## Raw data
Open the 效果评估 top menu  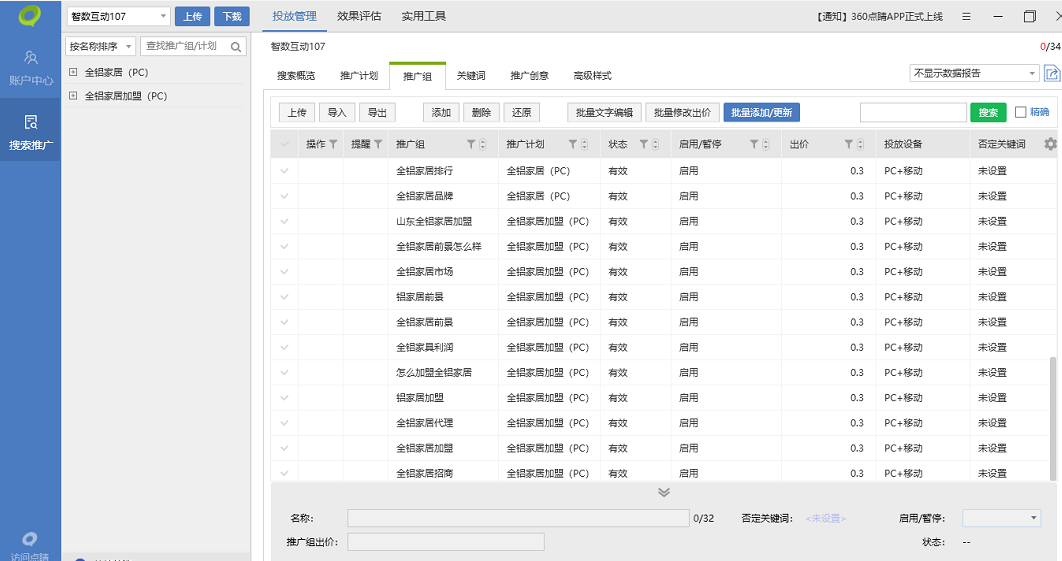pos(358,17)
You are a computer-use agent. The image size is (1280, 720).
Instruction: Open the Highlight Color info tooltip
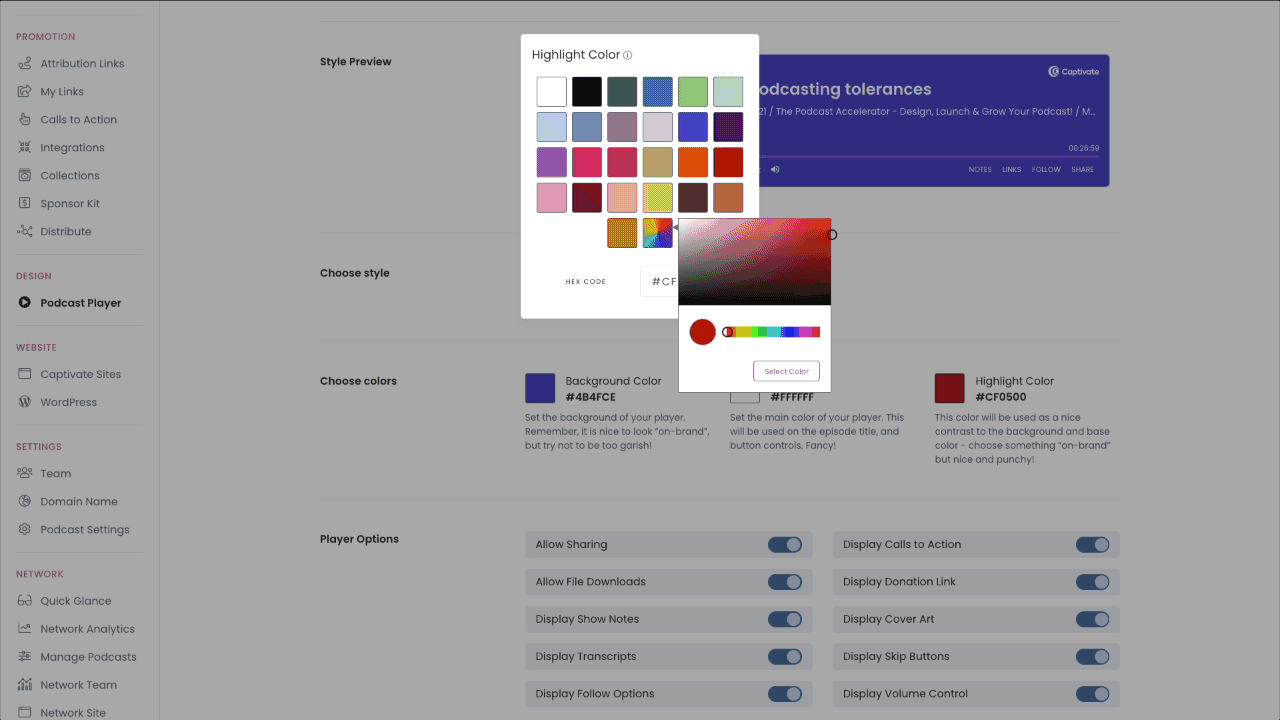630,55
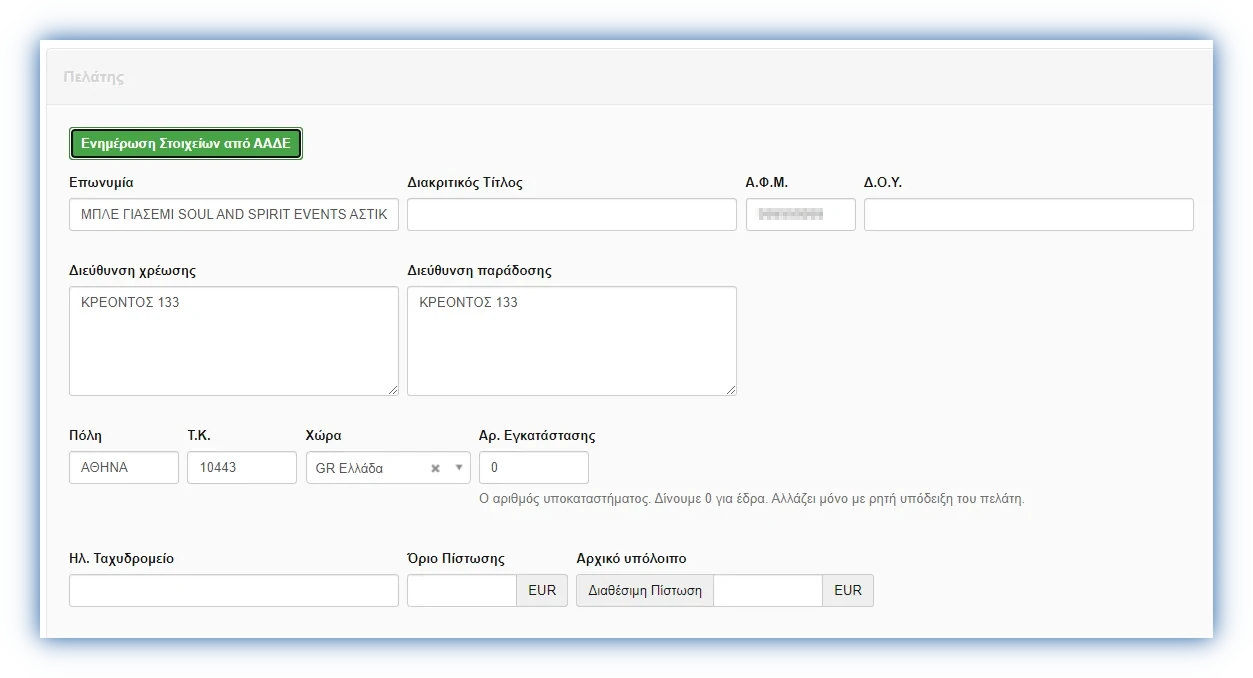Click inside the Διεύθυνση παράδοσης text area
The width and height of the screenshot is (1253, 678).
pos(571,345)
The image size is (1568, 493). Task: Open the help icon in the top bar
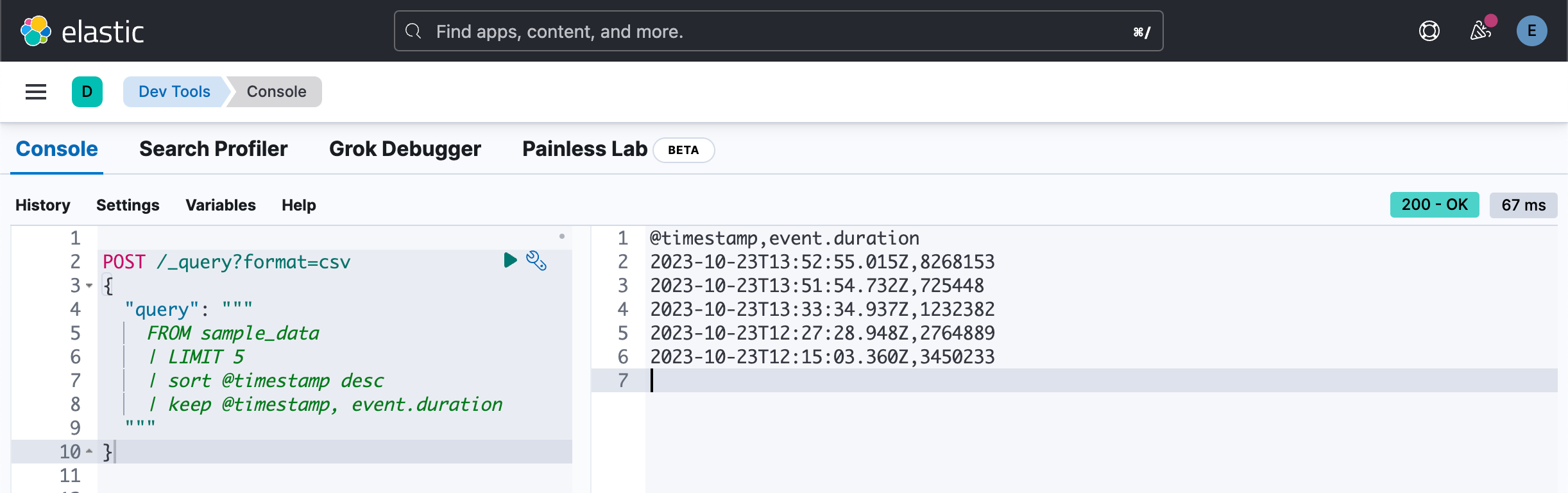pyautogui.click(x=1430, y=30)
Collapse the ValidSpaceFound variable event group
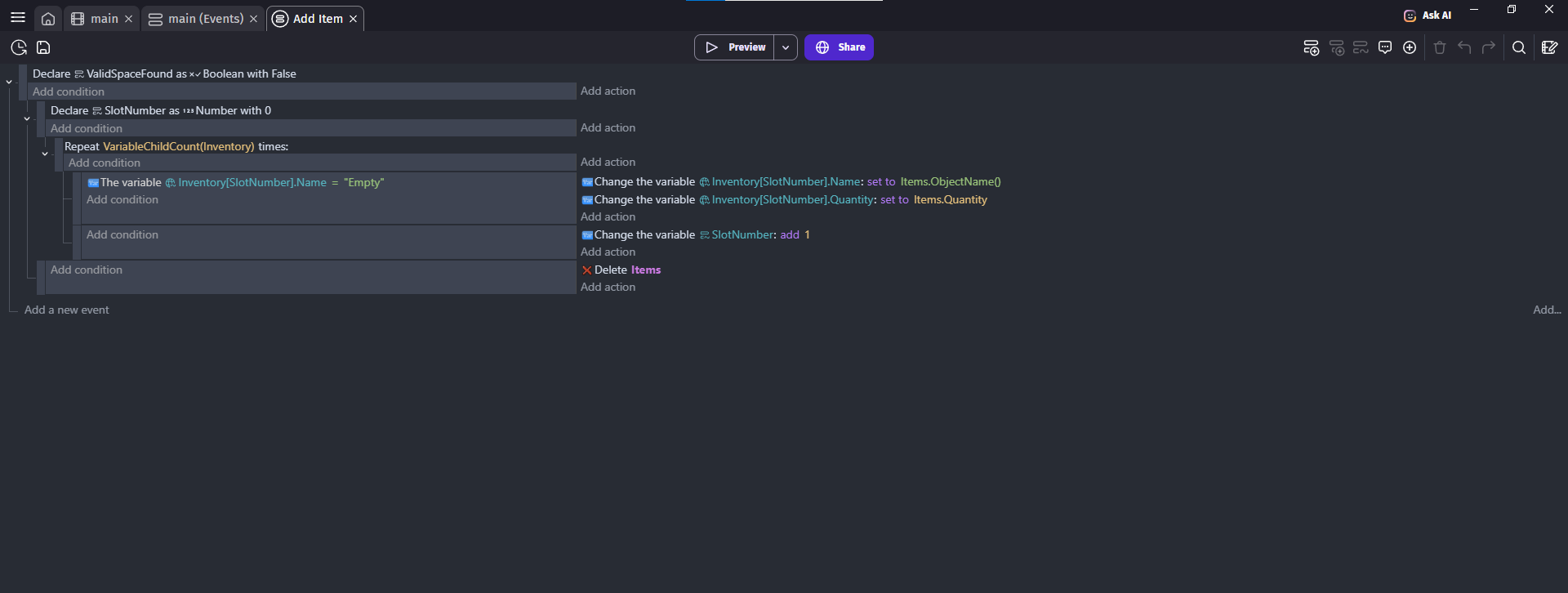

## What you should do
Please transcribe the lines from the one containing "Instruction: Open the" to the last line of the listing, both included, exactly and with nothing added, leaving every picture out.

## Your response
Instruction: Open the Highlight Color info tooltip
630,55
Click inside the Διεύθυνση παράδοσης text area
The width and height of the screenshot is (1253, 678).
pos(571,345)
The image size is (1568, 493). Task: Open the help icon in the top bar
pyautogui.click(x=1430, y=30)
Collapse the ValidSpaceFound variable event group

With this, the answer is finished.